- _Task objective_
Reproduce every line of the material below verbatim, preserving its original order and formatting.

- _Data items_
※ ※ ※

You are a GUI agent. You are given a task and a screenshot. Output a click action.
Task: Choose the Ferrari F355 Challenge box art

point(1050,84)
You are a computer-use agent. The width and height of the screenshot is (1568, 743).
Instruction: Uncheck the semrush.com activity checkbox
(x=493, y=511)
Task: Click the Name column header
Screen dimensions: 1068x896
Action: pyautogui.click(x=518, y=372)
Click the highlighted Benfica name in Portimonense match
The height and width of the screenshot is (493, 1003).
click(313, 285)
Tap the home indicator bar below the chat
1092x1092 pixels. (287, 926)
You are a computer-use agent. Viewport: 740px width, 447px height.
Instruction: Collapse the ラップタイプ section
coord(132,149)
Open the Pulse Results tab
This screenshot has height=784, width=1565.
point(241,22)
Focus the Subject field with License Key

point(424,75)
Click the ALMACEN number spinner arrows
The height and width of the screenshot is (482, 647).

※ ※ ※

- _Exercise response_
You are a GUI agent. You are given a task and a screenshot. Output a click action.
Task: Choose the Ferrari F355 Challenge box art

point(1050,84)
You are a computer-use agent. The width and height of the screenshot is (1568, 743).
Instruction: Uncheck the semrush.com activity checkbox
(x=493, y=511)
Task: Click the Name column header
Screen dimensions: 1068x896
Action: pyautogui.click(x=518, y=372)
Click the highlighted Benfica name in Portimonense match
The height and width of the screenshot is (493, 1003).
click(313, 285)
Tap the home indicator bar below the chat
1092x1092 pixels. (287, 926)
You are a computer-use agent. Viewport: 740px width, 447px height.
Instruction: Collapse the ラップタイプ section
coord(132,149)
Open the Pulse Results tab
This screenshot has height=784, width=1565.
point(241,22)
Focus the Subject field with License Key

point(424,75)
Click the ALMACEN number spinner arrows
The height and width of the screenshot is (482, 647).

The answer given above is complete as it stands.